- **記述課題 1**
綾瀬ホームでの礼拝について書かれた掲載文では、利用者の礼拝は何時に始まりますか。
- **記述課題 2**
綾瀬ホームでの礼拝について書かれた掲載文を、最後の文の後から書き継いでください。

- **掲載文**
---------------

鈴木伸治の徒然記

永年の牧師、園長を隠退し、思い出と共に現況を綴ります

冷たいか熱いか(ホームの皆さんの礼拝)

幼稚園の夏期保育が23日、24日、25日に行なわれています。そして、今週から綾瀬ホームとさがみ野ホームも開かれます。今日の木曜日は綾瀬ホームの礼拝があり、朝の礼拝に赴きました。3回のお休みでしたが、週に1回なので三週間も皆さんと会わなかったのです。そんなに長いことお休みであったので、皆さんは礼拝を忘れているのではないかとも思いました。とんでもありません。皆さんは再開するのを心待ちにしていたようです。朝、佐竹敬園長がホームを回り、利用所の皆さんに声をかけるときにも、今日は牧師先生来るか、と問われたというのです。利用者の礼拝は9時からです。いつもは8時20分頃につき、礼拝の準備をします。準備というのは、歌う讃美歌が布に書かれているので、今日歌うべき讃美歌を用意するのです。その準備をするためにホールにいくと、必ずお手伝いする人が現れます。布の讃美歌を画鋲で止めるのですが、前回の画鋲がまだついたままです。その画鋲を取り、自分の手のひらに乗せ、私が画鋲止めをしやすいように、手を差し出してくれるのです。ホールの椅子並べは利用者の皆さんがしてくれており、8時30分からの職員礼拝には少し時間があります。それで、利用者の皆さんがいる一階の団欒室にいきます。皆さんはテレビを見ています。テレビを見ながら職員が血圧を測ったり、熱を測ったりしているのでした。利用者の皆さんが座っている椅子に私も割り込んで座ると、何かと話しかけてきます。6月の花の日訪問が忘れられなく、今度いつ来るかと尋ねます。幼稚園の子どもは今は何をしているか、喉を切ったの治ったかと聞くのでした。喉を切ったと言うのは声帯ポリープを手術したことでもあります。約10年も前になりますが、二ヶ月あまり礼拝を休ませていただきました。その時、喉の手術が喉を切ったことになり、いまだに切った喉は大丈夫かと安否を尋ねてくれる利用者がいるのです。

---------------

- **提供資料**
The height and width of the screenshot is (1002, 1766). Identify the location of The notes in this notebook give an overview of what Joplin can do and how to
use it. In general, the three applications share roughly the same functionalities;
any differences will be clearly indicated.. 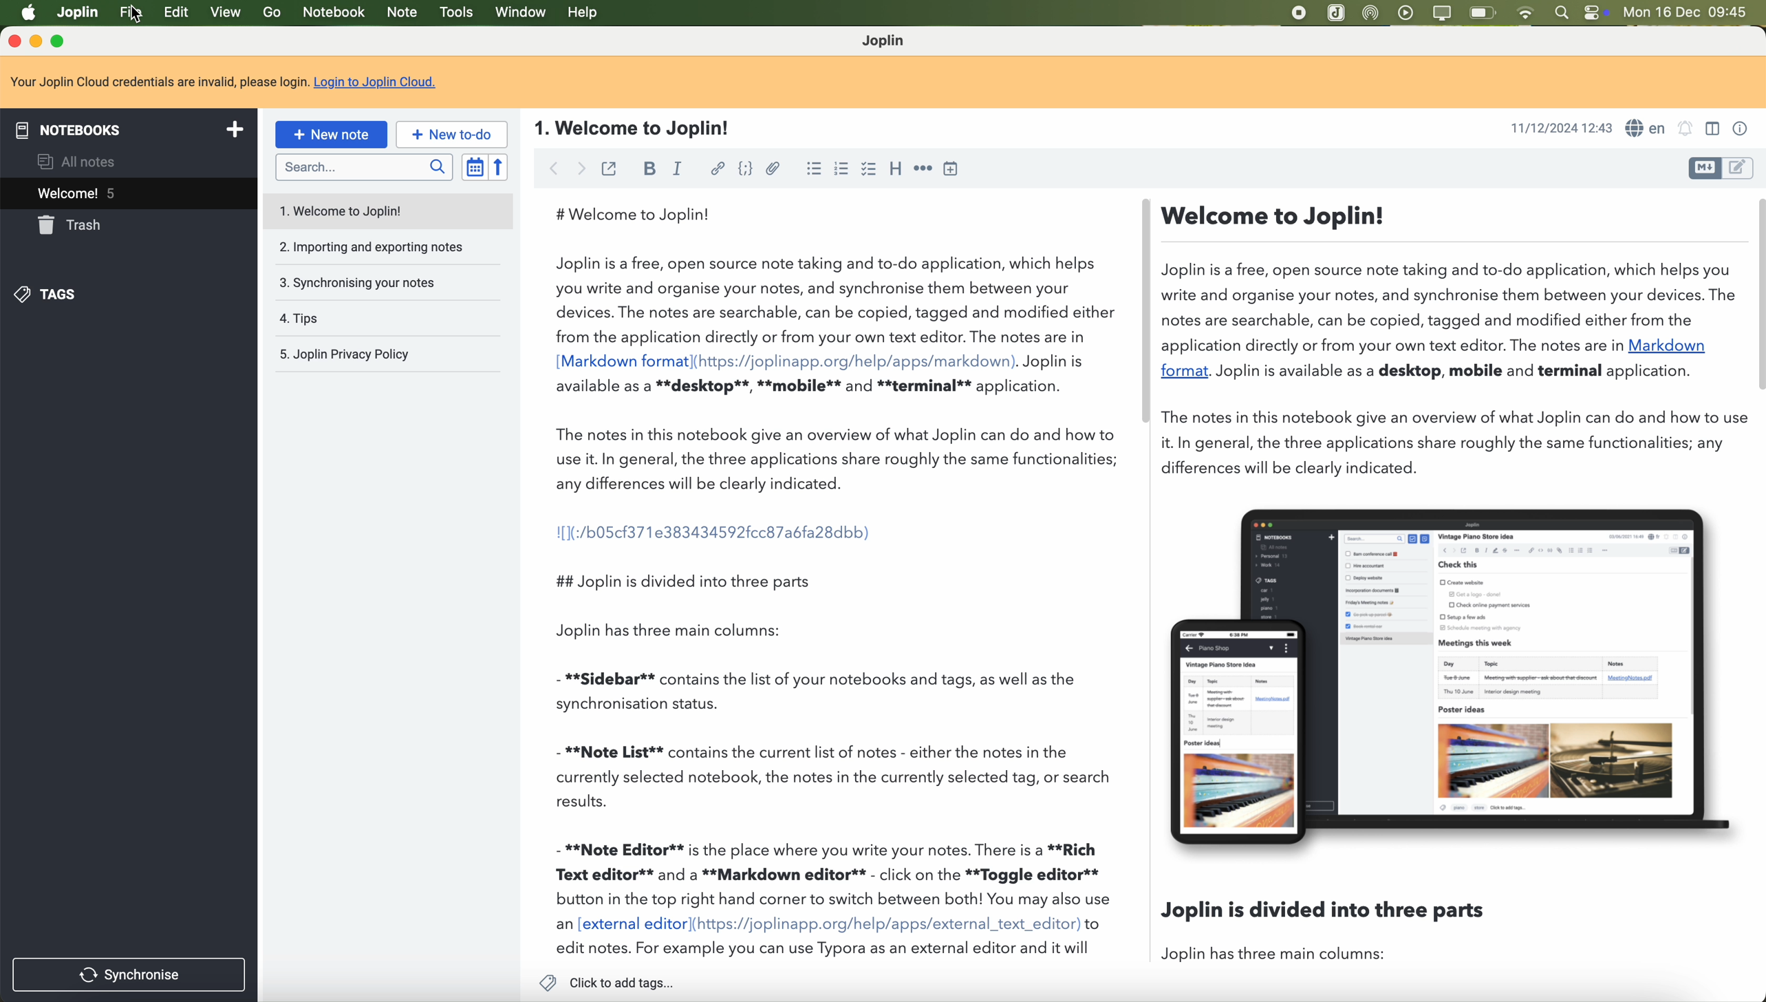
(840, 459).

---------------

- **解答 1**
9時からです。

- **解答 2**
職員礼拝は20分くらいで終わります。利用者の礼拝は9時からですから、ホールについてもまだ10分くらいは間があります。その間は利用者の皆さんと雑談しています。後からホールに入ってきた人が、一番前の列に座りたいのですが、もう既に空いている席がありません。前に座りたいんだよ、と言うと譲ってくれる人がいるのです。譲った人は少し後ろの席に移ります。「前に座らないと、讃美歌が見えないし、話も良く聞こえない」と言っていました。それだけ礼拝に思いを寄せていることを示されるのでした。
明日はさがみ野ホームの礼拝ですが、8月12日に召天された利用者が思い出されます。Tさんは79歳で神様のもとに召されました。さがみ野ホームは1979年8月に開設されますが、その年の11月にはホームの利用者となります。私も同じ年の9月に大塚平安教会に赴任し、同時にさがみ野ホームの嘱託牧師になりましたから、Tさんと共に27年間礼拝を一緒にささげてきたのです。このTさんも礼拝には熱心であり、私のお話中もしきりとうなずき、思わず声を出してしまうのです。「そうですよね」と言い、自分の思っていることと同じだと言うのでした。すると周りのお友達がいっせいに注意します。中には激しく怒って、お話中に牧師に話しかけたことに対する抗議をするのでした。礼拝が終わると、私のところまで歩み寄り、「わたしのことをへんなふうにいうんですよ」と報告します。あるいは、お話の内容がとても良かったと言うのでした。声がまたひときわ大きいことも、良い面でもあり、お友達から批判される原因にもなっているのでした。明日からのさがみ野ホームの礼拝にTさんがいないことはさびしい限りです。Tさんは確かに礼拝中に牧師に話しかけたりしましたが、それは礼拝に熱心な姿でもありました。一生懸命に私のお話にうなずいてくれたTさんに励まされたようなものです。利用者の皆さんは、はっきりと気持ちを表してくれます。面白ければ笑ってくれるし、心にしみればうなずいてくれもするのです。つまらないお話はあくびすらいたします。その利用者の皆さんにより、私のホームにおける礼拝説教が培われたと思っているのです。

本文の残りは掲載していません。